In 2004, the Minnesota Whitecaps formed. Brodt-Brown was one of the first players on the team. She played 12 games that first season with two goals and eight assists for 10 points. In 2006, her sister joined the team and they played together every season. In 2010, they won the WWHL’s Clarkson Cup with the Whitecaps. Again, Brodt-Brown played twelve games with 10 points. The 2010/11 season was one of Brodt-Brown’s best seasons in professional hockey. She played 18 games with seven goals and 14 assists for 21 points (a professional career high for her).

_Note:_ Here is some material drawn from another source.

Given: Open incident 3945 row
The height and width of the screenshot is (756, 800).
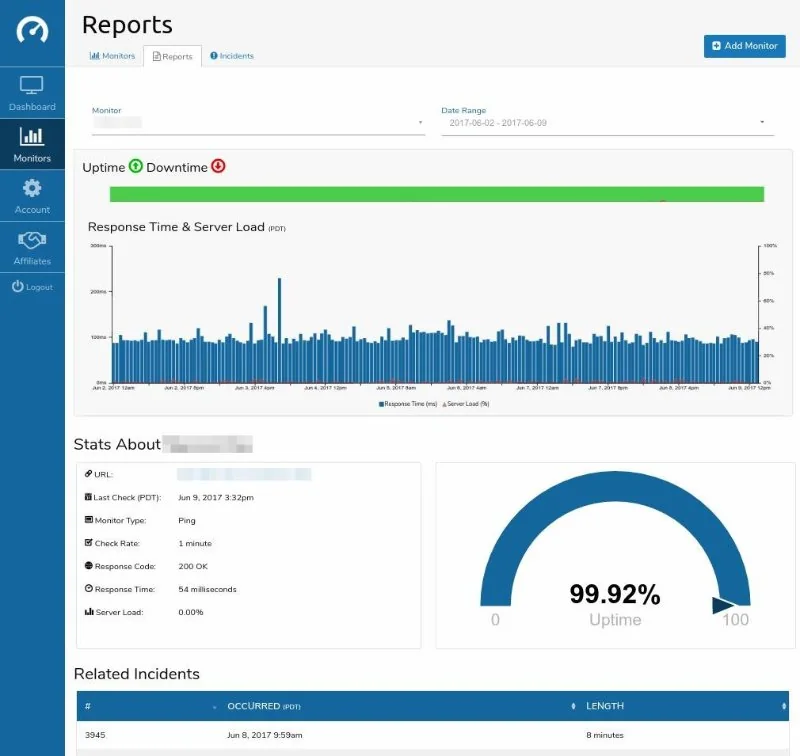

Image from Elite Prospects

When the WWHL dissolved in 2011, both sisters stayed with the team while the Whitecaps were independent. They were Whitecaps all the way. In 2018, Brodt-Brown was named captain of the team and held the title for three seasons (18/19, 19/20, 21/22). The Whitecaps won the Isobel Cup in 2019, with Brodt-Brown as captain.

Photo Credit: Lorie Shaull 
Brodt-Brown’s career totals, via Wikipedia

It is hard to summarize how much Winny Brodt-Brown means to Minnesota and women’s hockey. She has been setting records for decades, inspiring generations of women’s hockey players. In their announcement of her retirement, the Whitecaps described her career as “trailblazing,” and Whitecaps goalie, Allie Morse, tweeted that Brodt-Brown was “An absolute legend. She made women’s hockey what it is today in Minnesota and will continue to do so even if she isn’t playing.”

2022 Interview with Brodt-Brown

Her career is the definition of legendary. She shows it is possible to have a long career in women’s hockey, that women can be successful in it, break records, and play their game. That inspires younger players to stick with it. With significant changes coming to things like player salaries and the league growing, more women and girls will get to have careers like Winny Brodt-Brown.

Her long and storied career will define women’s hockey for generations to come. She will be missed on the ice, but congrats on retirement Winny Brodt-Brown.